RESPA Section 8 & Hosting Lending Events

RESPA Section 8 & Hosting Lending Events

In this Compliance Clip (video), Adam discusses the compliance challenges when a lender wants to host an event and invite Realtors, title companies, or other settlement service providers. Networking, of course, is essential to the lending function of any creditor, but RESPA Section 8 provides some strict prohibitions that every lender should be aware of as significant fines can be assessed when the rules are ignored or not followed.


Video Transcript

The following is a transcript of this video.

This Compliance Clip is going to focus on RESPA Section 8 and hosting events like educational customer luncheons or first time home buyer programs.

Over the years, I've received questions relating to this. Specifically, I've received questions like this: Is a creditor permitted to invite realtors and appraisers to first time home buyer educational luncheons? The answer to this, of course, comes from RESPA Section 8. And unfortunately it is a very difficult rule to understand and you have to understand exactly where the line is because being on the wrong side of the line can cause significant consequences. So let's take a look at this.

RESPA is the Real Estate Settlement Procedures Act and it's implemented by Regulation X which is actually 1024.14. In 1024.14 of Regulation X there is a prohibition against kickbacks and unearned fees. Specifically under this prohibition, there's a section that talks about not giving referral fees. There's a lot of text here but I want to take a look at this.

What the text says is that no person shall give and no person shall accept any fee, kickback, or other thing of value. So let's break that down before we move on.

First of all, no person shall give and no person shall receive. What we have there are two sides of the coin. Those who give can be in trouble and those who receive can be in trouble. So it's both sides of the coin in a referral relationship. Now, what they talk about here is you cannot give a fee, a kickback, or other thing of value.
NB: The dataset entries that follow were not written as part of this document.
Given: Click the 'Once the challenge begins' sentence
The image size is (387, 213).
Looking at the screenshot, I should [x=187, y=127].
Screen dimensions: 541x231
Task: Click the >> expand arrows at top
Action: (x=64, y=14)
We'll break down “other thing of value” in just a minute.

Now, what can you not give a referral for? You cannot give it pursuant to any agreement or understanding, it can be oral or written, that it has to do in part with a settlement service that involves a federally-related settlement. Let's talk about this, let's break this down a little bit. The settlement service includes things like appraisals, and credit reports, and title companies, and even realtor work, realtor services. Entitled companies and realtors are all included in the definition of a settlement service provider, and are prohibited from giving or receiving kickbacks or unearned fees. That's what we're talking about here in section 8.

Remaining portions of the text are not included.